Evolving Through Steps: Double-Memory-Driven Anti-Forgetting Framework for Incremental Zero-Shot Fault Diagnosis

Abstract

Zero-shot fault diagnosis (ZSFD) can identify unseen faults by predicting fault attributes labeled by human experts. We recognize the need for ZSFD to handle continuous changes in practical industrial processes, that is, the model’s ability to update for newly collected fault categories and attributes while avoiding forgetting the diagnosis ability learned before. Therefore, the incremental ZSFD (IZSFD) paradigm is proposed, which incorporates category increment and attribute increment tasks for both conventional and generalized ZSFD (GZSFD) paradigms.

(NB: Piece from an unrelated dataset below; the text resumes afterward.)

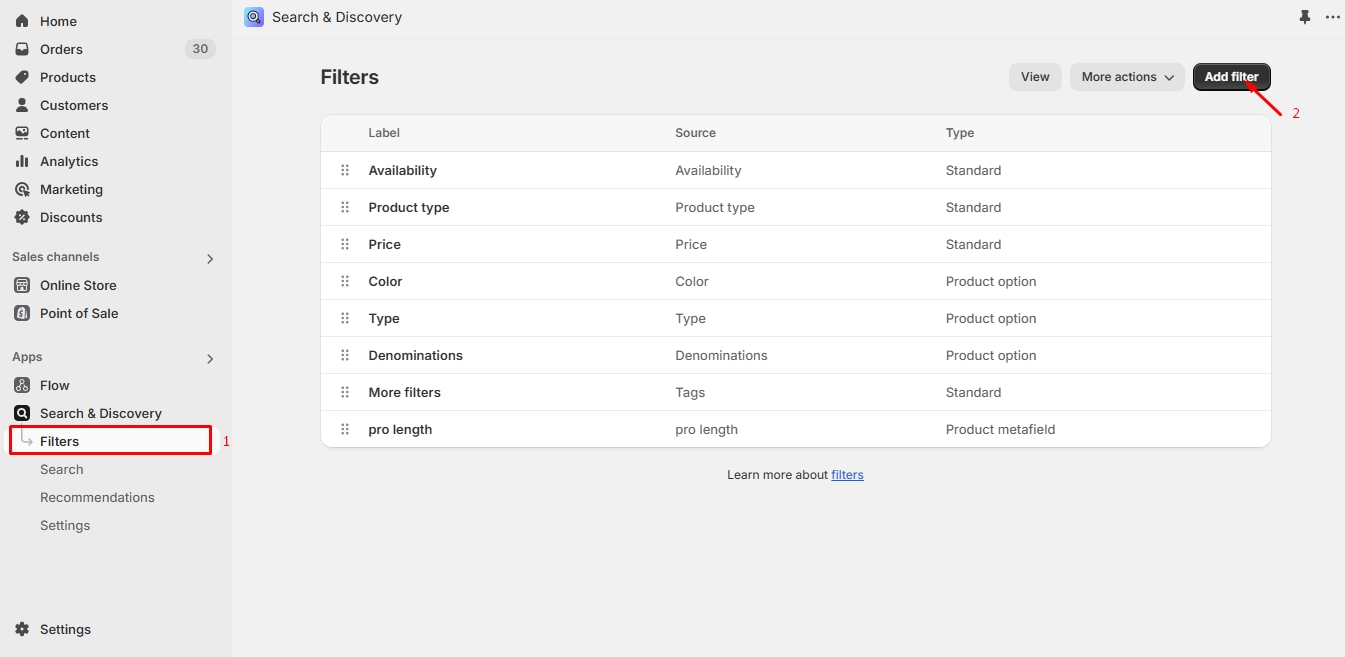Click the Add filter button
Screen dimensions: 1345x657
tap(1231, 77)
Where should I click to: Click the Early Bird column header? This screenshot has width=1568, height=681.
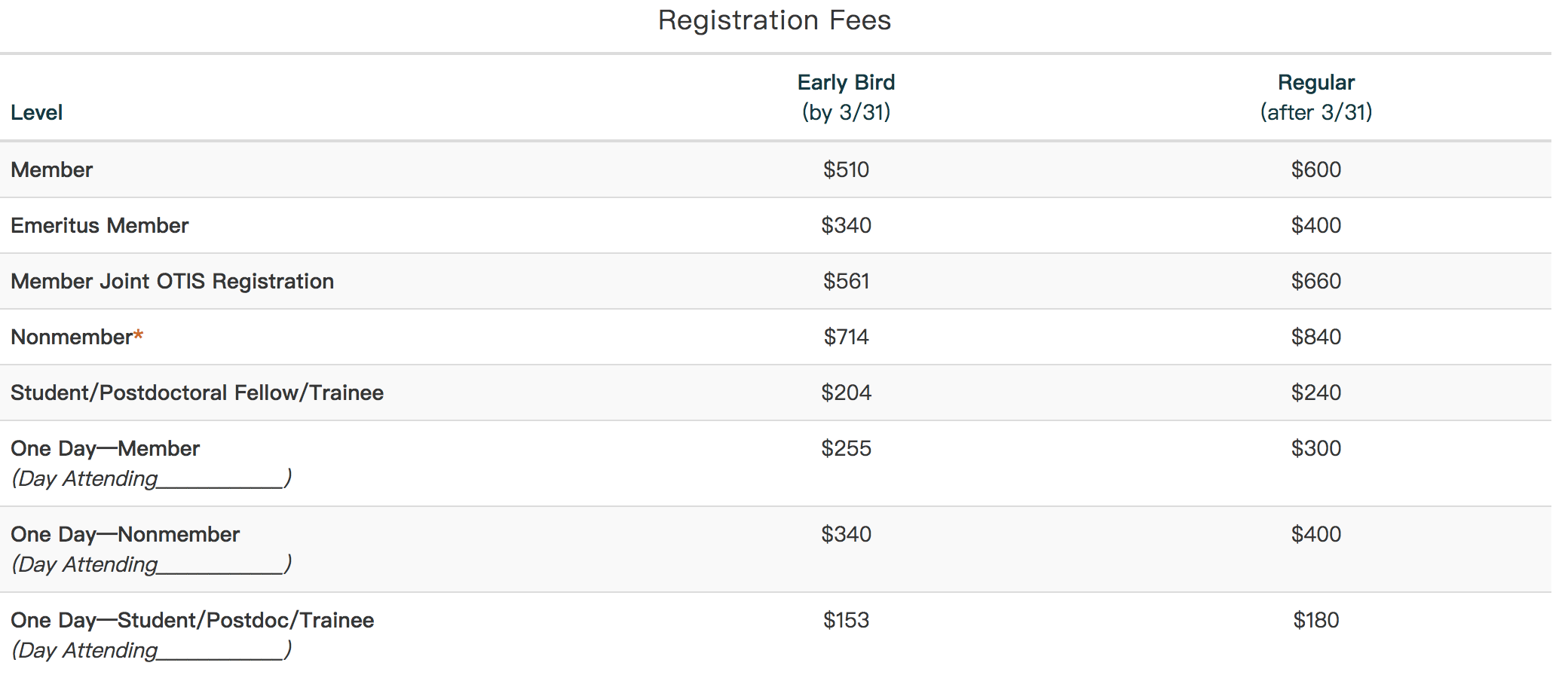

For the category increment, the number of categories continuously increases due to new categories being collected or recognized. For the attribute increment, the number of attributes continuously increases as experts deepen their understanding of each category. To achieve IZSFD, we present a double-memory driven anti-forgetting framework (DM-AF) that aims to learn new fault categories and attributes. DM-AF accumulates knowledge from two perspectives: features and attribute prototypes. The feature memory is established through a generative model that employs designed anti-forgetting training strategies, addressing the accumulation of generation errors over multiple learning stages. The attribute prototype memory is established through the diagnosis model, and the proposed memory-driven prototype update strategy allows the update of the attribute prototype memory without requiring the storage of samples. The effectiveness of the proposed method is verified by a real hydraulic system and the Tennessee-Eastman benchmark.